Ahora la familia del consejero estaba trajinando y esforzándose por encontrar algún defecto en Mitsuko y había probado todo lo que se le había ocurrido, incluso la difusión de mentiras sobre su relación con otro hombre; no contenta con eso, había llegado a sobornar al director de nuestra escuela. Sí, sí, y antes de eso —esto está volviéndose terriblemente confuso, me temo— el director había preguntado, según dijo, a su padre si podía prestar mil yenes a la escuela para restaurar el edificio. La familia de Mitsuko tenía tanto dinero, que mil yenes no eran nada para ella y habrían podido atender una solicitud de donación a las claras, pero la petición de un préstamo era bastante extraña, para empezar, y no se podía ni comenzar siquiera a restaurar un edificio de ese tamaño con mil yenes. Todo parecía tan absurdo, que su padre se negó en redondo. Según Mitsuko, el director visitaba con frecuencia a las familias acomodadas de las alumnas para pedirles préstamos así, pero nunca había devuelto el dinero prestado. Si hubiera dado un uso idóneo al dinero, habría sido diferente, pero dejó que continuara el deterioro hasta que llegó un momento en que el edificio parecía una pocilga, ¡y, encima, ruinosa!
(…) ¿Cómo? No, parece que usó todo ese dinero para gastos personales. Mitsuko dijo que el director era un auténtico experto en hacer la rosca a las alumnas ricas y, además, no había que olvidar a su esposa, la profesora de bordado: esos dos estaban siempre organizando excursiones domingueras para caerles bien. En realidad, llevaban una vida muy extravagante. Si les prestabas dinero, se mostraban muy amistosos, pero si se lo denegabas, decían cosas desagradables a tu espalda. En el caso de Mitsuko, no solo le guardaban rencor, sino que, además, el consejero se había puesto en contacto con ellos, por lo que su capacidad de rebajarse no tenía límite.
—Por eso te utilizaron a ti para hacerme caer en una trampa, ¿comprendes? —dijo Mitsuko.
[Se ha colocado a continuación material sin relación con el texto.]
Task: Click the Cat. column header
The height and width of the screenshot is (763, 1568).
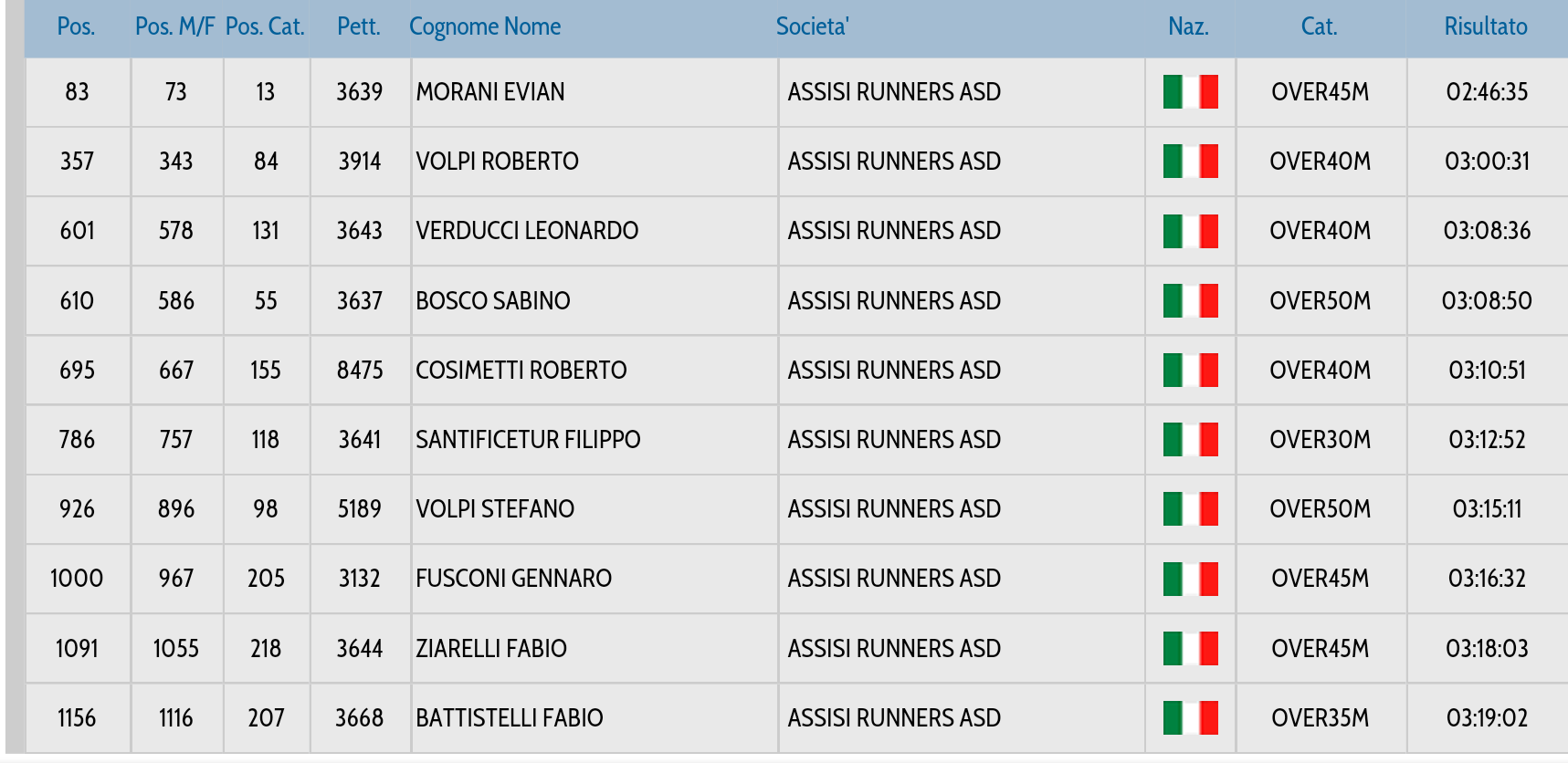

—¡Y pensar que había todo eso detrás! Yo no tenía la menor idea. Es tan ridículo, ¿verdad?, cuando resulta que tú y yo no nos conocíamos en realidad hasta hoy. Fabricar una historia así ya es bastante grave, pero no me imagino que la gente la crea.
—Es porque tú te dejas engañar fácilmente —respondió Mitsuko—. La gente dice que solo por los rumores no nos hablamos en la escuela. Pero ¡si es que alguien llegó a afirmar incluso que el domingo pasado nos vio montar juntas en el tren de Nara!
Me sentí consternada.
—Pero ¿quién puede haber dicho semejante cosa?
—Al parecer, fue la mujer del director. Son mucho más taimados de lo que crees, conque, ¡no dejes de tener cuidado!